→ **DIRECTIONS**
For this exercise, transcribe all of the entries exactly.

----- PROVIDED MATERIAL

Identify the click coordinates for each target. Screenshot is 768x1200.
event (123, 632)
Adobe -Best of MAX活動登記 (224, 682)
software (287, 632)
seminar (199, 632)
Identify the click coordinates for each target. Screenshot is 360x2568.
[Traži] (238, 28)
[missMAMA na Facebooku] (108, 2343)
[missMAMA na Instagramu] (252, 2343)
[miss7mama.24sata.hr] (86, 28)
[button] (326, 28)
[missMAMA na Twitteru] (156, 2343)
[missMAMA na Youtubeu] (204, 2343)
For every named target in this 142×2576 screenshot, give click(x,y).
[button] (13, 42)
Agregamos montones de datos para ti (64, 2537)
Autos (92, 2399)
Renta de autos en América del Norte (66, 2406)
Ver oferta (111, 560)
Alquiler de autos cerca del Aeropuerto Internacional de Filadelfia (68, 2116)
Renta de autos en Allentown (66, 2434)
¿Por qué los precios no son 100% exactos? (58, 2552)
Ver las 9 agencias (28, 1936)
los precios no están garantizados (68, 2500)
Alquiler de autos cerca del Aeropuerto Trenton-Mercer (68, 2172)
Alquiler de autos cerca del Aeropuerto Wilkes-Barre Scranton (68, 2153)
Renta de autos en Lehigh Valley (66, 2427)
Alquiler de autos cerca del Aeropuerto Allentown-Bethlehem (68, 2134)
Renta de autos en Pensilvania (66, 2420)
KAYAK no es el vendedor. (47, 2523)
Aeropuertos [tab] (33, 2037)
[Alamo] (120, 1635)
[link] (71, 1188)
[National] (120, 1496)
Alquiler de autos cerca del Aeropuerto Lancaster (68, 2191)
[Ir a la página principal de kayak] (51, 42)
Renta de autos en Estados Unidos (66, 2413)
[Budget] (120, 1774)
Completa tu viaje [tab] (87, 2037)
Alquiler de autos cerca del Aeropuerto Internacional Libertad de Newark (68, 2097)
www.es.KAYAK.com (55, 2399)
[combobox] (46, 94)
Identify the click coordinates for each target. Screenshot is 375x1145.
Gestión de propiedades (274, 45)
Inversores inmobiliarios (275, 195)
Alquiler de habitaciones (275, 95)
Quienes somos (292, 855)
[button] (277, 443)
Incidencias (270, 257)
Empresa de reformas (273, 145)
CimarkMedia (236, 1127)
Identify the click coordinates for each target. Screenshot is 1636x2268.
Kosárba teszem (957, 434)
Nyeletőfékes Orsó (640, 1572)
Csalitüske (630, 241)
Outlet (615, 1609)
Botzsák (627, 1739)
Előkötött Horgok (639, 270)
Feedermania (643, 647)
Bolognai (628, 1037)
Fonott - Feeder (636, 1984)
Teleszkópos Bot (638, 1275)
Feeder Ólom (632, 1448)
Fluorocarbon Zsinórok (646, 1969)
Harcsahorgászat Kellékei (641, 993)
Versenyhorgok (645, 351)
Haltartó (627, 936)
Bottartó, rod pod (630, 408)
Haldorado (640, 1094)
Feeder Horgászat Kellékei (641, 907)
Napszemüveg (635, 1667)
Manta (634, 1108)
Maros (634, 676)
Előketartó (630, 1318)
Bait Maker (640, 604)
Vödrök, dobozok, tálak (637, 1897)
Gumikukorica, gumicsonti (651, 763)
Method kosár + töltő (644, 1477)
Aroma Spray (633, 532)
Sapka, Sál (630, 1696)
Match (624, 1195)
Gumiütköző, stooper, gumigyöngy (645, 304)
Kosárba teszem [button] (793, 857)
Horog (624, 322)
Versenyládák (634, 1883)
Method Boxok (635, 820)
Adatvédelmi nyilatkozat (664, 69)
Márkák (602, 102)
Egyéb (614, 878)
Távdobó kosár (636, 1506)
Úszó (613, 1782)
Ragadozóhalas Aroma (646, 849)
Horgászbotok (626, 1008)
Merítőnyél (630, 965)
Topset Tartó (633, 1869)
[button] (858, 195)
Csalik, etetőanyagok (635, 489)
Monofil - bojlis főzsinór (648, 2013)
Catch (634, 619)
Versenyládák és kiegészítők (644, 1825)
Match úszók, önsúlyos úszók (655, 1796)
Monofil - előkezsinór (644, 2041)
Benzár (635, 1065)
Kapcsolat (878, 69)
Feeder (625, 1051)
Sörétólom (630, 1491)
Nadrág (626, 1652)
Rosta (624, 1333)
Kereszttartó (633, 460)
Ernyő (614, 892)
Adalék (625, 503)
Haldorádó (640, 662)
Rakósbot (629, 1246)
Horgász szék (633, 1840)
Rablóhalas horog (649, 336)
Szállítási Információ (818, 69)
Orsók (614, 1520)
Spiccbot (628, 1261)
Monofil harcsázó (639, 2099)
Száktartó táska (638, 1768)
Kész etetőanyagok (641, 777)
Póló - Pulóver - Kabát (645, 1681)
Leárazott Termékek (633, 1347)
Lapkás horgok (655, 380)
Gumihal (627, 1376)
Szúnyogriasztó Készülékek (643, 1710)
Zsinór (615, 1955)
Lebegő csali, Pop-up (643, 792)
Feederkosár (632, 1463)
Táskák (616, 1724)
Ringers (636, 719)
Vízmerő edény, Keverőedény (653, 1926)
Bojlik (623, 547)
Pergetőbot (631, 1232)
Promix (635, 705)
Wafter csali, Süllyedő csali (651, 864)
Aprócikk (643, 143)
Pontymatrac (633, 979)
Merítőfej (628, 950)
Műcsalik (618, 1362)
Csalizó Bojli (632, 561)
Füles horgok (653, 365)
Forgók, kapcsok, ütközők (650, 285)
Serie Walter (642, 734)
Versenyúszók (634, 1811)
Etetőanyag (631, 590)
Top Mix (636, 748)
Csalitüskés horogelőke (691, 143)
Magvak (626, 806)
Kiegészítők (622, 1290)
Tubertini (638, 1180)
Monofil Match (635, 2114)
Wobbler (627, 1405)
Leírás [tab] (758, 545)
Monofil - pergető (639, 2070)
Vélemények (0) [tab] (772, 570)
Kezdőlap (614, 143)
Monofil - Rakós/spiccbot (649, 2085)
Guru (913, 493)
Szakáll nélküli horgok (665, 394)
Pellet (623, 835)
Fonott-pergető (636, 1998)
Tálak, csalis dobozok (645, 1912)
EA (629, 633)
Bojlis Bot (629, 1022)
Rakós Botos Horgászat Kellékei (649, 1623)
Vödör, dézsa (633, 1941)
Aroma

----------

→ **COMPLETED TASK**
Identify the click coordinates for each target. Screenshot is 768x1200.
event (123, 632)
Adobe -Best of MAX活動登記 (224, 682)
software (287, 632)
seminar (199, 632)
Identify the click coordinates for each target. Screenshot is 360x2568.
[Traži] (238, 28)
[missMAMA na Facebooku] (108, 2343)
[missMAMA na Instagramu] (252, 2343)
[miss7mama.24sata.hr] (86, 28)
[button] (326, 28)
[missMAMA na Twitteru] (156, 2343)
[missMAMA na Youtubeu] (204, 2343)
For every named target in this 142×2576 screenshot, give click(x,y).
[button] (13, 42)
Agregamos montones de datos para ti (64, 2537)
Autos (92, 2399)
Renta de autos en América del Norte (66, 2406)
Ver oferta (111, 560)
Alquiler de autos cerca del Aeropuerto Internacional de Filadelfia (68, 2116)
Renta de autos en Allentown (66, 2434)
¿Por qué los precios no son 100% exactos? (58, 2552)
Ver las 9 agencias (28, 1936)
los precios no están garantizados (68, 2500)
Alquiler de autos cerca del Aeropuerto Trenton-Mercer (68, 2172)
Alquiler de autos cerca del Aeropuerto Wilkes-Barre Scranton (68, 2153)
Renta de autos en Lehigh Valley (66, 2427)
Alquiler de autos cerca del Aeropuerto Allentown-Bethlehem (68, 2134)
Renta de autos en Pensilvania (66, 2420)
KAYAK no es el vendedor. (47, 2523)
Aeropuertos [tab] (33, 2037)
[Alamo] (120, 1635)
[link] (71, 1188)
[National] (120, 1496)
Alquiler de autos cerca del Aeropuerto Lancaster (68, 2191)
[Ir a la página principal de kayak] (51, 42)
Renta de autos en Estados Unidos (66, 2413)
[Budget] (120, 1774)
Completa tu viaje [tab] (87, 2037)
Alquiler de autos cerca del Aeropuerto Internacional Libertad de Newark (68, 2097)
www.es.KAYAK.com (55, 2399)
[combobox] (46, 94)
Identify the click coordinates for each target. Screenshot is 375x1145.
Gestión de propiedades (274, 45)
Inversores inmobiliarios (275, 195)
Alquiler de habitaciones (275, 95)
Quienes somos (292, 855)
[button] (277, 443)
Incidencias (270, 257)
Empresa de reformas (273, 145)
CimarkMedia (236, 1127)
Identify the click coordinates for each target. Screenshot is 1636x2268.
Kosárba teszem (957, 434)
Nyeletőfékes Orsó (640, 1572)
Csalitüske (630, 241)
Outlet (615, 1609)
Botzsák (627, 1739)
Előkötött Horgok (639, 270)
Feedermania (643, 647)
Bolognai (628, 1037)
Fonott - Feeder (636, 1984)
Teleszkópos Bot (638, 1275)
Feeder Ólom (632, 1448)
Fluorocarbon Zsinórok (646, 1969)
Harcsahorgászat Kellékei (641, 993)
Versenyhorgok (645, 351)
Haltartó (627, 936)
Bottartó, rod pod (630, 408)
Haldorado (640, 1094)
Feeder Horgászat Kellékei (641, 907)
Napszemüveg (635, 1667)
Manta (634, 1108)
Maros (634, 676)
Előketartó (630, 1318)
Bait Maker (640, 604)
Vödrök, dobozok, tálak (637, 1897)
Gumikukorica, gumicsonti (651, 763)
Method kosár + töltő (644, 1477)
Aroma Spray (633, 532)
Sapka, Sál (630, 1696)
Match (624, 1195)
Gumiütköző, stooper, gumigyöngy (645, 304)
Kosárba teszem [button] (793, 857)
Horog (624, 322)
Versenyládák (634, 1883)
Method Boxok (635, 820)
Adatvédelmi nyilatkozat (664, 69)
Márkák (602, 102)
Egyéb (614, 878)
Távdobó kosár (636, 1506)
Úszó (613, 1782)
Ragadozóhalas Aroma (646, 849)
Horgászbotok (626, 1008)
Merítőnyél (630, 965)
Topset Tartó (633, 1869)
[button] (858, 195)
Csalik, etetőanyagok (635, 489)
Monofil - bojlis főzsinór (648, 2013)
Catch (634, 619)
Versenyládák és kiegészítők (644, 1825)
Match úszók, önsúlyos úszók (655, 1796)
Monofil - előkezsinór (644, 2041)
Benzár (635, 1065)
Kapcsolat (878, 69)
Feeder (625, 1051)
Sörétólom (630, 1491)
Nadrág (626, 1652)
Rosta (624, 1333)
Kereszttartó (633, 460)
Ernyő (614, 892)
Adalék (625, 503)
Haldorádó (640, 662)
Rakósbot (629, 1246)
Horgász szék (633, 1840)
Rablóhalas horog (649, 336)
Szállítási Információ (818, 69)
Orsók (614, 1520)
Spiccbot (628, 1261)
Monofil harcsázó (639, 2099)
Száktartó táska (638, 1768)
Kész etetőanyagok (641, 777)
Póló - Pulóver - Kabát (645, 1681)
Leárazott Termékek (633, 1347)
Lapkás horgok (655, 380)
Gumihal (627, 1376)
Szúnyogriasztó Készülékek (643, 1710)
Zsinór (615, 1955)
Lebegő csali, Pop-up (643, 792)
Feederkosár (632, 1463)
Táskák (616, 1724)
Ringers (636, 719)
Vízmerő edény, Keverőedény (653, 1926)
Bojlik (623, 547)
Pergetőbot (631, 1232)
Promix (635, 705)
Wafter csali, Süllyedő csali (651, 864)
Aprócikk (643, 143)
Pontymatrac (633, 979)
Merítőfej (628, 950)
Műcsalik (618, 1362)
Csalizó Bojli (632, 561)
Füles horgok (653, 365)
Forgók, kapcsok, ütközők (650, 285)
Serie Walter (642, 734)
Versenyúszók (634, 1811)
Etetőanyag (631, 590)
Top Mix (636, 748)
Csalitüskés horogelőke (691, 143)
Magvak (626, 806)
Kiegészítők (622, 1290)
Tubertini (638, 1180)
Monofil Match (635, 2114)
Wobbler (627, 1405)
Leírás [tab] (758, 545)
Monofil - pergető (639, 2070)
Vélemények (0) [tab] (772, 570)
Kezdőlap (614, 143)
Monofil - Rakós/spiccbot (649, 2085)
Guru (913, 493)
Szakáll nélküli horgok (665, 394)
Pellet (623, 835)
Fonott-pergető (636, 1998)
Tálak, csalis dobozok (645, 1912)
EA (629, 633)
Bojlis Bot (629, 1022)
Rakós Botos Horgászat Kellékei (649, 1623)
Vödör, dézsa (633, 1941)
Aroma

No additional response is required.